Altered gray-white matter boundary in toddlers at risk for autism relates to later diagnosis of Autism Spectrum Disorder

Background: Recent neuroimaging studies have highlighted differences in cerebral maturation in individuals with autism spectrum disorder (ASD) in comparison to typical development. For instance, the sharpness of the gray-white matter boundary is decreased in adults with ASD. To determine how the gray-white matter boundary integrity relates to early ASD phenotypes, we used a regional structural MRI index called the gray-white matter contrast (GWC) on a sample of toddlers with a hereditary high risk for ASD. Methods: We used a surface-based approach to compute vertex-wise GWC in a longitudinal cohort of toddlers at high-risk for ASD imaged twice between 12 and 24 months (n=20). A full clinical assessment of ASD-related symptoms was performed in conjunction with imaging and again at three years of age for diagnostic outcome. Three outcome groups were defined (ASD, n=9; typical development, n=8; non-typical development, n=3).Results: ASD diagnostic outcome at age 3 was associated with widespread increases in GWC between age 12 and 24 months. Many cortical regions were affected, including regions implicated in social processing and language acquisition. In parallel, we found that early onset of ASD symptoms (i.e. prior to 18-months) was specifically associated with slower GWC rates of change during the second year of life.

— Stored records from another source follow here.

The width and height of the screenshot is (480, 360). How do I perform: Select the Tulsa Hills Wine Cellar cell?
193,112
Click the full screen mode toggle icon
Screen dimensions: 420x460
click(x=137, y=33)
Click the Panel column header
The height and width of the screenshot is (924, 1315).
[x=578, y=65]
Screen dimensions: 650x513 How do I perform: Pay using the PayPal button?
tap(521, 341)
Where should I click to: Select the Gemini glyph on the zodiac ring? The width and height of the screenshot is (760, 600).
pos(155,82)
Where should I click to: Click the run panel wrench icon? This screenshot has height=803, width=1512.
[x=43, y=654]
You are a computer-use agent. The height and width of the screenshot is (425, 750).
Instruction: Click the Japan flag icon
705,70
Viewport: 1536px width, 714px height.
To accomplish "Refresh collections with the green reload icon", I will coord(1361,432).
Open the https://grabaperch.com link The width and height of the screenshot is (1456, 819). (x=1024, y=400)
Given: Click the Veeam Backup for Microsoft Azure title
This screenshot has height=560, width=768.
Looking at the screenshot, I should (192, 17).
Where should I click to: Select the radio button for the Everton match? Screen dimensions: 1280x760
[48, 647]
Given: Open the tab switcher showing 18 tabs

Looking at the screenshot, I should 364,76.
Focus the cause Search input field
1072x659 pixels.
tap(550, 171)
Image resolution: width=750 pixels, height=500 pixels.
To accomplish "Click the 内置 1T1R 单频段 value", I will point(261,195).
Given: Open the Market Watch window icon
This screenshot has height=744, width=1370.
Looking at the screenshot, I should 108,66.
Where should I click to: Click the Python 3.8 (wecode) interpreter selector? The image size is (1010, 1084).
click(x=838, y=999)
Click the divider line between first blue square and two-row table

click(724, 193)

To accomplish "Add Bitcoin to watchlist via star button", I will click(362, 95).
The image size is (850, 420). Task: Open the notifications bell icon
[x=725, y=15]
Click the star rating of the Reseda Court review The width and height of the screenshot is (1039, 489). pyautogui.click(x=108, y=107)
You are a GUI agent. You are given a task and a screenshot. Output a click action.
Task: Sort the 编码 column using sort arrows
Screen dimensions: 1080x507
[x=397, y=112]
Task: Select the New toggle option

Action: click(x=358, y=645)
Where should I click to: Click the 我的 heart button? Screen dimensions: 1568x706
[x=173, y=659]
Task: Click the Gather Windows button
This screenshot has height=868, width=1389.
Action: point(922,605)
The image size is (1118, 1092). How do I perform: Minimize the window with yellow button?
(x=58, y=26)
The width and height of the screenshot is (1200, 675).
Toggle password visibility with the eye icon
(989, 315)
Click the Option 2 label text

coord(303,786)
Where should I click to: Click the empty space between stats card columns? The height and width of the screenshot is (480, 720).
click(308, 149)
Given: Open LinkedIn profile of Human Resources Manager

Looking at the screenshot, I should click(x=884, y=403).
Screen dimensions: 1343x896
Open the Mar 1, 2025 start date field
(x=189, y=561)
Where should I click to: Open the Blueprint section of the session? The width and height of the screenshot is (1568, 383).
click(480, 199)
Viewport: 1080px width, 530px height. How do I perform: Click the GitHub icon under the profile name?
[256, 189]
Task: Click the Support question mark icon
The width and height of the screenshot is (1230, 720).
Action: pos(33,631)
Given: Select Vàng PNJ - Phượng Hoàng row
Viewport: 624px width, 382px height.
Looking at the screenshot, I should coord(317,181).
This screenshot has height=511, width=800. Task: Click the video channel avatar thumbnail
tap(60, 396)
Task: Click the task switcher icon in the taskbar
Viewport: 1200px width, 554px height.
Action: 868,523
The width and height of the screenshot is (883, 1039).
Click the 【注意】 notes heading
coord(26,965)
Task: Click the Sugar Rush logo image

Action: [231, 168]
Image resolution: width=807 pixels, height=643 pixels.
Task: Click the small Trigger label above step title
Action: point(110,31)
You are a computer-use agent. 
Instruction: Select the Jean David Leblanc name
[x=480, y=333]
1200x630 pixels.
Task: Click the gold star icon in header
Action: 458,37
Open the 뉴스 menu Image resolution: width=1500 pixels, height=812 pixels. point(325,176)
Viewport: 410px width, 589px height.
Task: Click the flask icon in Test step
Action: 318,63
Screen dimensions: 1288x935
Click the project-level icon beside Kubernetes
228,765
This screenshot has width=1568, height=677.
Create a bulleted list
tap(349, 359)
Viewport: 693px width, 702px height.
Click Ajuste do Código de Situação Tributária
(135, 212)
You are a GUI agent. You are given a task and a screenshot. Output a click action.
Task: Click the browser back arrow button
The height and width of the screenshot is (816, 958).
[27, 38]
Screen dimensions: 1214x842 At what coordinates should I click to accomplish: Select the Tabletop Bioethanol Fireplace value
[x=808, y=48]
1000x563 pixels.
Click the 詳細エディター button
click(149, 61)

These alterations were found in areas mainly belonging to the central executive network.Limitations: Our study is the first to measure maturational changes in GWC in toddlers who developed autism, but the limited size of our sample characterizes its exploratory nature and warrants further replication in independent and larger samples. Conclusion: These results suggest that ASD is linked to early alterations of the gray-white matter boundary in widespread areas. Early onset of symptoms constitutes an independent clinical parameter associated with a specific corresponding neurobiological developmental trajectory. Altered neural migration and/or altered myelination processes potentially explain these findings.